Reinaldo Bernal Cárdenas
En
su departamento, Sora desatiende por un instante la pantalla del computador,
vuelve los ojos hacia él y le dedica una mirada bondadosa, maternal; calada de
paciencia experta. Sólo es un ser indefenso, piensa. Ese pensamiento disipa su
contrariedad. Se levanta. Da unos pasos para acercarse.
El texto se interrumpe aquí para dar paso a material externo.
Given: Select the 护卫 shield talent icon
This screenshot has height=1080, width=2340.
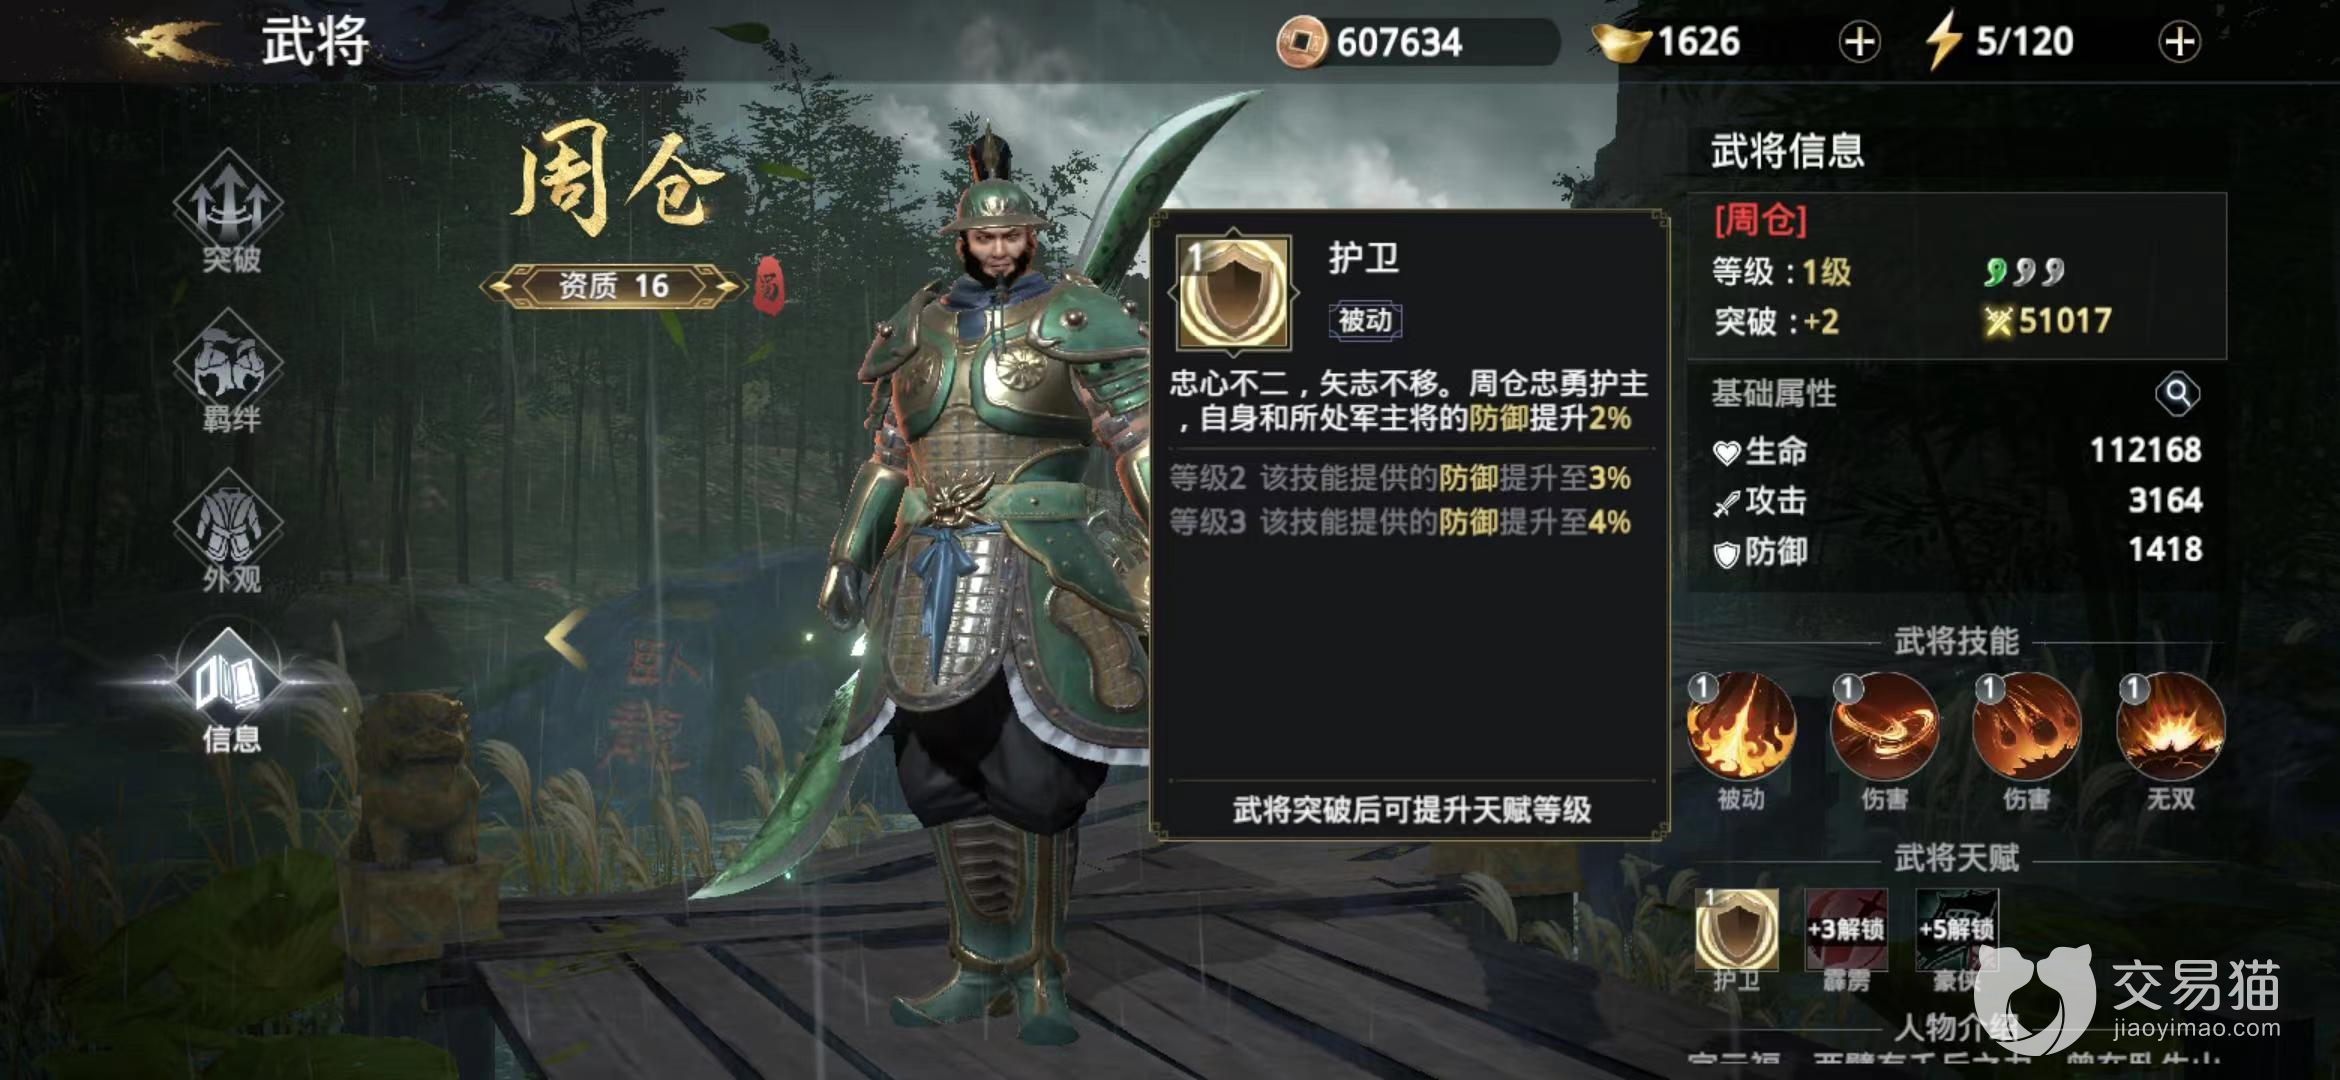Looking at the screenshot, I should 1737,929.
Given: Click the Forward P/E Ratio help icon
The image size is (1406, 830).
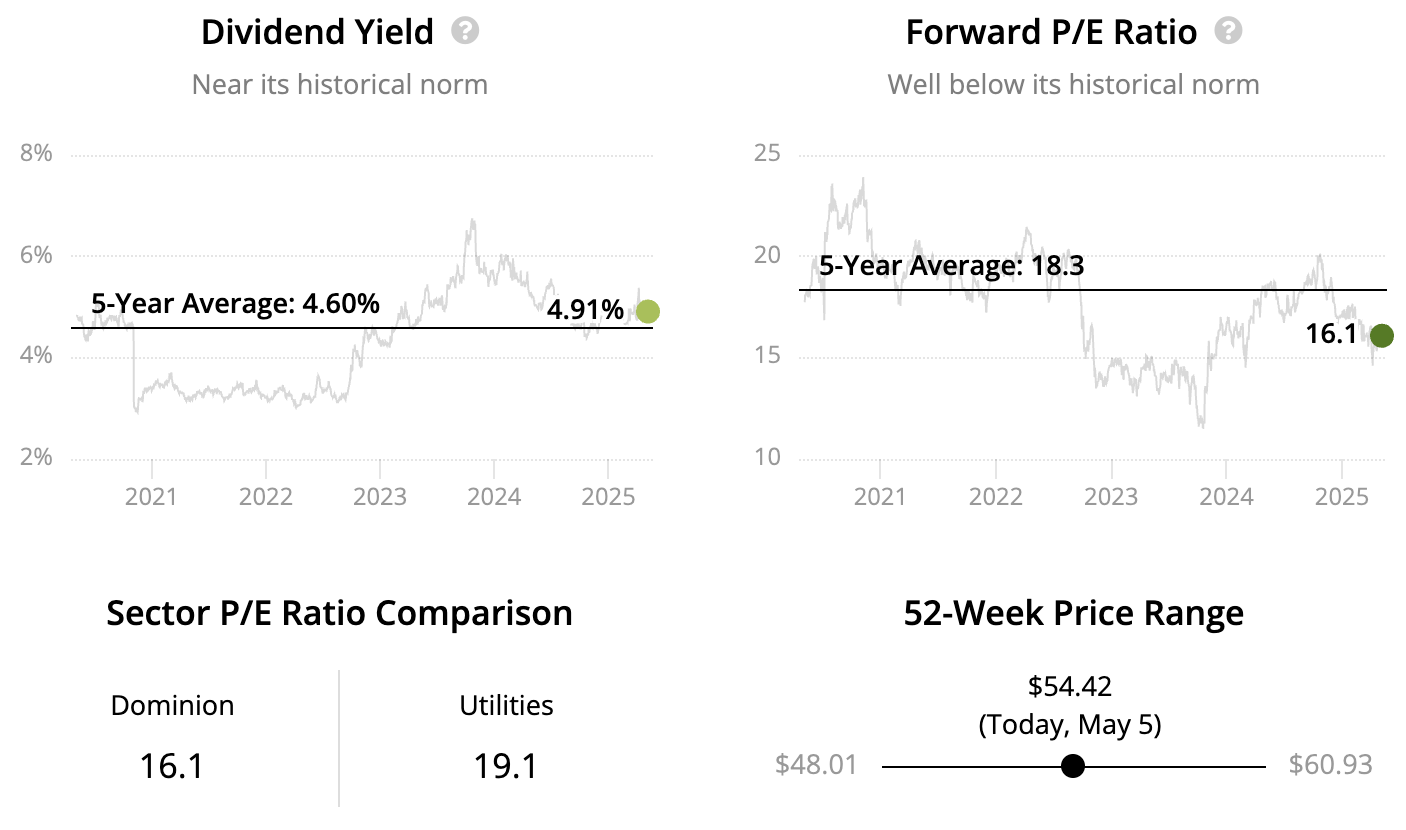Looking at the screenshot, I should point(1228,31).
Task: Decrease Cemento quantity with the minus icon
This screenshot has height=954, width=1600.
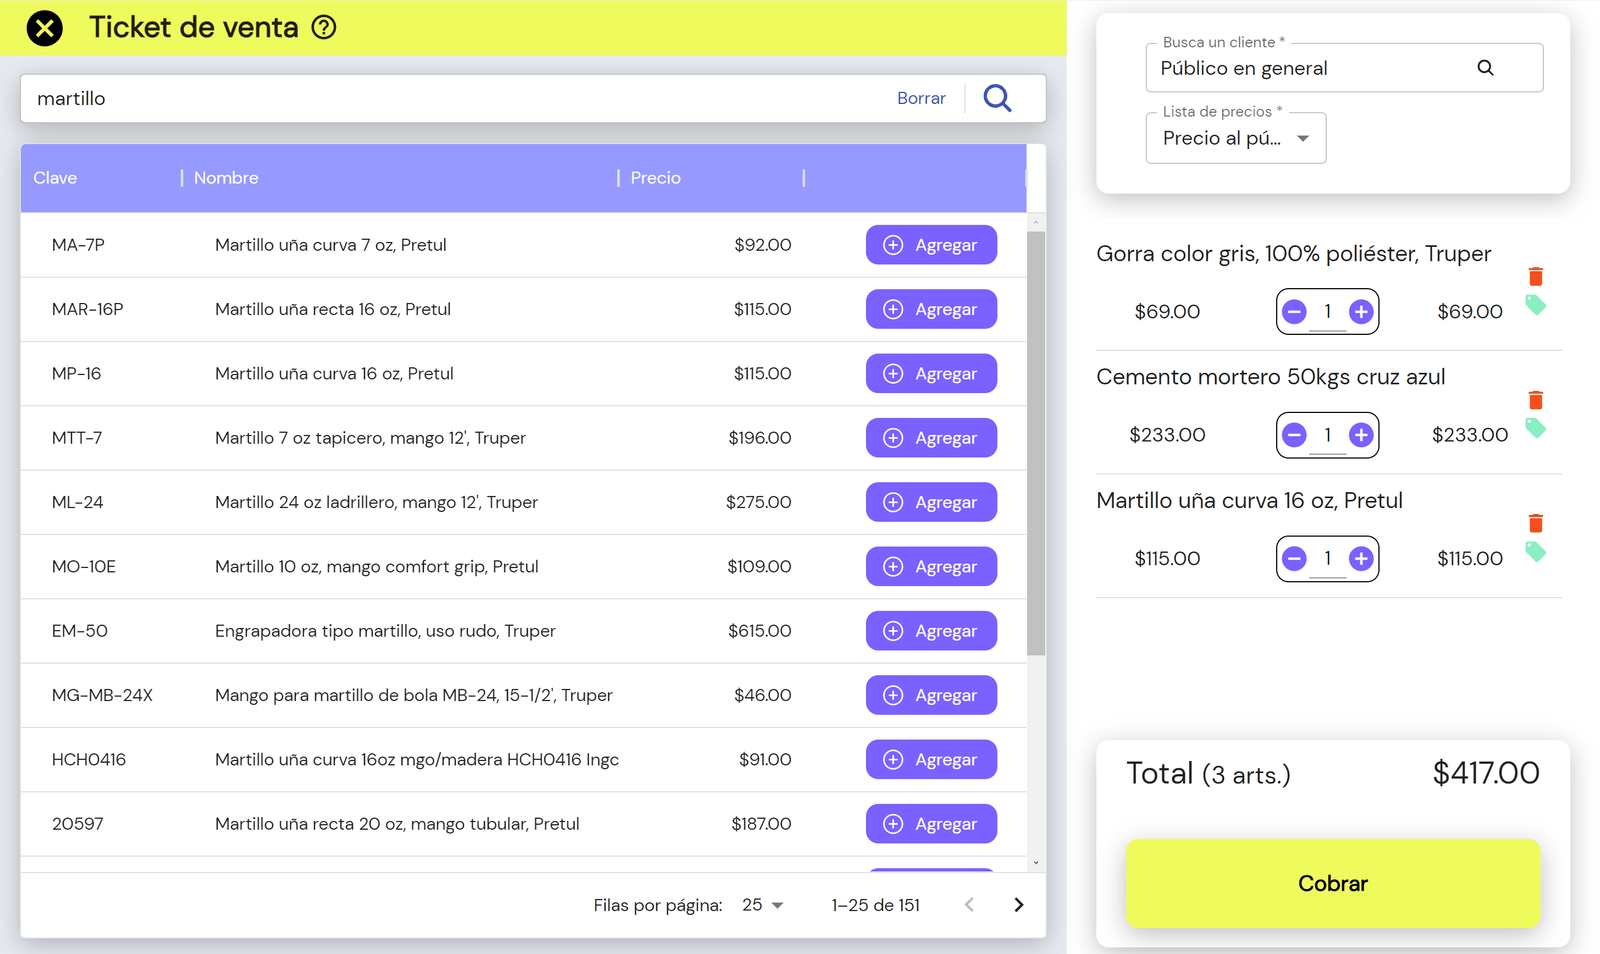Action: click(1294, 435)
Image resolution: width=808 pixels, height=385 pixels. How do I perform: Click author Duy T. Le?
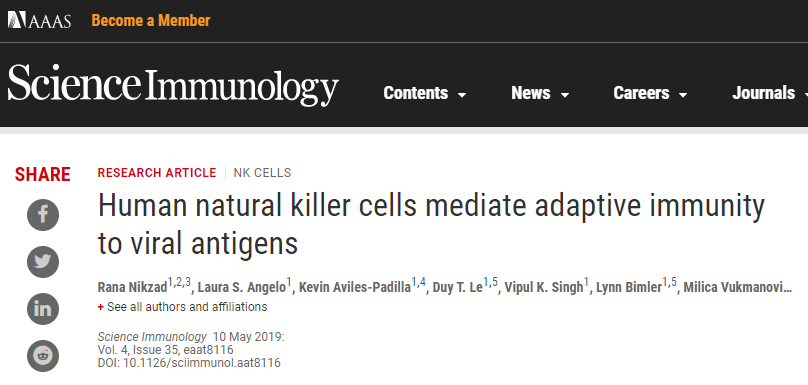(x=458, y=287)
No se explica qué le
sucede hoy, qué reclama. ¿A quién preguntarle? Ya cambió su pañal, le dio
papilla de manzana y descorrió la persiana para que le diera el sol. Pero él
aun gimotea como tratando de articular alguna palabra. A punto de lágrimas,
aquellos ojos empequeñecidos suplican, demandan. Sora desconoce si son cólicos,
sueño, ansiedad o algún dolor… “Sé bueno y trágate la pastilla, toma un poco
más de agua. Shhh… tranquilo”.
Si bien su jefe espera que ella envíe con urgencia
el informe, Sora no vuelve a su tarea, el instinto está primero: la sangre
tira. Inhala profundo procurando no angustiarse. ¡Si tan solo pudiera acudir a
su madre por ayuda! Imposible, ella murió hace pocos meses y ya no puede
asistir a su única hija. Entonces, con gran devoción se sienta junto a esa
humanidad que hoy parece de algodón.
Con voz de secreto, y en esa proximidad de ternura,
Sora tararea una canción buscando la calma pretendida “la, la, la”. Extiende
los dedos, masajea el pelo frágil que tapiza esa cabecita y luego los deja
resbalar mimosos por la cara atormentada. Por varios minutos sigue cantando… Sin
resultado. Agobiada por la incertidumbre, y la extenuación de muchas malas
noches, se muerde el labio inferior, suspira y eleva la vista buscando el cielo
a través del ventanal.
Quizá su anciano padre, luego de enviudar, y de la
consecuente trombosis que lo dejó tan desvalido como un bebé, hoy precise la
dignidad que sólo la muerte puede devolverle.